Leveraging Health Savings Accounts (HSAs) for Retirement
05.2.2018 – In this blog we will cover the basics of Health Savings Accounts (HSAs), and how to leverage the accounts for retirement.
In an effort to reduce monthly premium payments for companies and participants, the health insurance industry has seen a major shift in plan design. Many companies are now offering High Deductible Health Plans (HDHPs). These High Deductible Health Plans are defined in 2018 as coverage with a deductible of at least $1,350 for individuals and $2,700 for families in which the deductible must be reached prior to insurance coverage kicking in. With the creation of these HDHPs and the subsequent high adoption rate amongst companies and participants, we have seen many employees opening Health Savings Accounts also known as HSAs.
Health Savings Accounts were introduced to help participants in a High Deductible Health Plan offset their large, upfront deductible payments. In fact, in order to open and contribute to a HSA someone must first be enrolled in a High Deductible Health Plan. A HSA allows participants to contribute on a pre-tax basis to a savings or investment account, and then utilize that account to pay for qualified health expenses such as deductible payments, prescriptions, surgeries, doctors’ visits, etc.

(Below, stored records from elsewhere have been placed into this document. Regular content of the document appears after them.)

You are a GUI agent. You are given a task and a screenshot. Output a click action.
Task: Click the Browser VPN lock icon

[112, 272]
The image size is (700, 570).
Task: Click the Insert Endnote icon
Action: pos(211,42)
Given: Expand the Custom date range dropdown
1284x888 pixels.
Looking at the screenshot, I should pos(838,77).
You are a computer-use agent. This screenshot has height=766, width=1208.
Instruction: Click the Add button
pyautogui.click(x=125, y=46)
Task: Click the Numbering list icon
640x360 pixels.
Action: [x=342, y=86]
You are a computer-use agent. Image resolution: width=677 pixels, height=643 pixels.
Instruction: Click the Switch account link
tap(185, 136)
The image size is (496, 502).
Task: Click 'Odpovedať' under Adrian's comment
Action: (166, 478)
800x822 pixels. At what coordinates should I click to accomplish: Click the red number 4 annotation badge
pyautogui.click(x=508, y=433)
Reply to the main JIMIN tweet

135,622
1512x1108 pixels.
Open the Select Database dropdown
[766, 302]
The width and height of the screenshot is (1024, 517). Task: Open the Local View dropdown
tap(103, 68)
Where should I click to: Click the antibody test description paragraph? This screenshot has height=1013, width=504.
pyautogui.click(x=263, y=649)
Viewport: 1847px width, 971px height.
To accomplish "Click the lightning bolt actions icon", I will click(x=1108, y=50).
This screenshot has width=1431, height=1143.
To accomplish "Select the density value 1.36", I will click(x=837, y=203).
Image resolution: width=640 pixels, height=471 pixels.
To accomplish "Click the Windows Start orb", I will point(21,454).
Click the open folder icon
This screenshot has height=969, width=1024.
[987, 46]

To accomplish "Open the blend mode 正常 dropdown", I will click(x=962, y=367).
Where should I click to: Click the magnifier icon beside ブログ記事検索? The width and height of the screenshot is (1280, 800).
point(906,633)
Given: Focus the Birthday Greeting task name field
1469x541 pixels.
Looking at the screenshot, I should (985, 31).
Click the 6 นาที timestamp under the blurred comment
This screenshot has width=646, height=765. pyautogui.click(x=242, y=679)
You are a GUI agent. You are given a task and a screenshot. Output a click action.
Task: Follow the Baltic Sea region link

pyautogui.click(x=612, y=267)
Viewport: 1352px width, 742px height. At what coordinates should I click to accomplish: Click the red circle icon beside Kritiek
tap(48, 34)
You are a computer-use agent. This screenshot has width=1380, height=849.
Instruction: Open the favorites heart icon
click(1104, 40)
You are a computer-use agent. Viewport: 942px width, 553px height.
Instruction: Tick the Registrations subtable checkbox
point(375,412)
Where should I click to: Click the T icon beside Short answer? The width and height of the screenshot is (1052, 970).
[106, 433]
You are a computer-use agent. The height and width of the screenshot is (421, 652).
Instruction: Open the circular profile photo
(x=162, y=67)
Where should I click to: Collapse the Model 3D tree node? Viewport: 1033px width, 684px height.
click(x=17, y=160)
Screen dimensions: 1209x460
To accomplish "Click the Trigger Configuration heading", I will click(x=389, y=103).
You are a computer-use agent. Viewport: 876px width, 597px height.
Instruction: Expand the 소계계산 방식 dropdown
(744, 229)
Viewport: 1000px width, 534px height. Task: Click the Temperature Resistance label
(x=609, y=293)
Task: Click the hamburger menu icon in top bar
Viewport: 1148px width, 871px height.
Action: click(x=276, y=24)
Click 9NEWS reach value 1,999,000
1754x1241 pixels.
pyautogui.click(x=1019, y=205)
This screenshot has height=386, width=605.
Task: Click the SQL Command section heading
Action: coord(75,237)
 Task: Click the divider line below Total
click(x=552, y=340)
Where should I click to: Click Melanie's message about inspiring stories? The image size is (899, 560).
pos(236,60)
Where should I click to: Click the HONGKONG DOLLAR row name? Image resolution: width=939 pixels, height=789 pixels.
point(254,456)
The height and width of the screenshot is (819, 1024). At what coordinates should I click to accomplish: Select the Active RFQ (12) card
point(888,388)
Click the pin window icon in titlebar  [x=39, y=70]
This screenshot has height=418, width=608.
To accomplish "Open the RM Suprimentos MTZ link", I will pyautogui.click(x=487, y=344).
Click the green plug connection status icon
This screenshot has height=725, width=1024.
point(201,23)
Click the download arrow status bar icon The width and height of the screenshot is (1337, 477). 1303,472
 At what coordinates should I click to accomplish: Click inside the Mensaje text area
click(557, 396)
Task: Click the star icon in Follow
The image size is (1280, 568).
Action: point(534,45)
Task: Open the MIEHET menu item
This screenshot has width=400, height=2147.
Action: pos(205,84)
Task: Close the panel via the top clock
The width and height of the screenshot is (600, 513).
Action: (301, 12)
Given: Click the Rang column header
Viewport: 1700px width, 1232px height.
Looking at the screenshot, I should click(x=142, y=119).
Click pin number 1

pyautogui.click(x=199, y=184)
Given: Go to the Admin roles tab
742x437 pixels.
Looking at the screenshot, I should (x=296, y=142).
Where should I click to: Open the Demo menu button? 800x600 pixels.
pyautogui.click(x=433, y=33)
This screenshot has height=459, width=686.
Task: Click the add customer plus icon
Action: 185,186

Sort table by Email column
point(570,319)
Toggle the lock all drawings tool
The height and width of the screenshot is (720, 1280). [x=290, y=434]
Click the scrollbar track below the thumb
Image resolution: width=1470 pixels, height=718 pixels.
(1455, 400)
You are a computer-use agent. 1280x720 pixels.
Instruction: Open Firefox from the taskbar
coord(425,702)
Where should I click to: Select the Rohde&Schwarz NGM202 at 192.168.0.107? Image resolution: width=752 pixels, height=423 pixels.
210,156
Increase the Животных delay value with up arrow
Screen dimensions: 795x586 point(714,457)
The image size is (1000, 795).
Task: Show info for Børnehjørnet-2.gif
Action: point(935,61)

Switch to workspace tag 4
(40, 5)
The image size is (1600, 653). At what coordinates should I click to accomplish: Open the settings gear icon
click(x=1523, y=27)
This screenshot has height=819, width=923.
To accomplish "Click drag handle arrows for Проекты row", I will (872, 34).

Health Savings Accounts are treated similarly to pre-tax retirement accounts with one small difference. Any withdrawals made for qualified medical expenses are tax free. This means dollars are contributed on a pre-tax basis (no taxes on contributions). The earnings on the investments grow tax-free (no taxes on investment earnings). Finally, if you use the dollars for qualified medical expenses, there are no taxes on those withdrawals.
There are two caveats to HSAs. First, dollars withdrawn prior to age 65 years of age for anything other than qualified medical expenses are subject to a 20% early withdrawal penalty. Second, any dollars not used for qualified medical expenses will be subject to taxes at the individual’s effective tax bracket.
Since these contributions are made on a pre-tax basis and individuals may never have to pay taxes on the dollars, the IRS puts an annual limit on the total amount of allowable contributions. In 2018, the limit is $3,450 for those with individual coverage and $6,850 for family coverage. These numbers are up slightly from 2017 and increase periodically with inflation. Individuals age 55 or older are allowed to contribute an extra $1,000 above the annual limits as “catch-up” contributions.
Leveraging the HSA for Retirement
As many of us know, contributions to a pre-tax or Roth IRA as well as corporate 401k plans are limited. In 2018, the IRA limit is $5,500 plus an additional $1,000 for individuals over 50 while the 401k contribution limit is $18,500 plus an additional $6,000 for those over 50. This caps total tax advantaged retirement savings at $24,000 for individual under 50 and $31,000 for individuals over 50 (Note – This doesn’t include an employer matching or profit-sharing dollars contributed on someone’s behalf).
By utilizing the HSA as a savings vehicle. An individual can potentially put anywhere between $27,450 and $38,850 depending on their individual age and the type of insurance coverage they have.
Furthermore, these additional contributions are able to be invested similarly to an IRA or 401k plan. While some individuals prefer to keep their HSA dollars in a savings type account paying a nominal interest rate, many banks and investment companies are now allowing participants to invest in mutual funds. For someone looking to leverage these HSA dollars for retirement, this means that they are able to generate additional return on their contributions.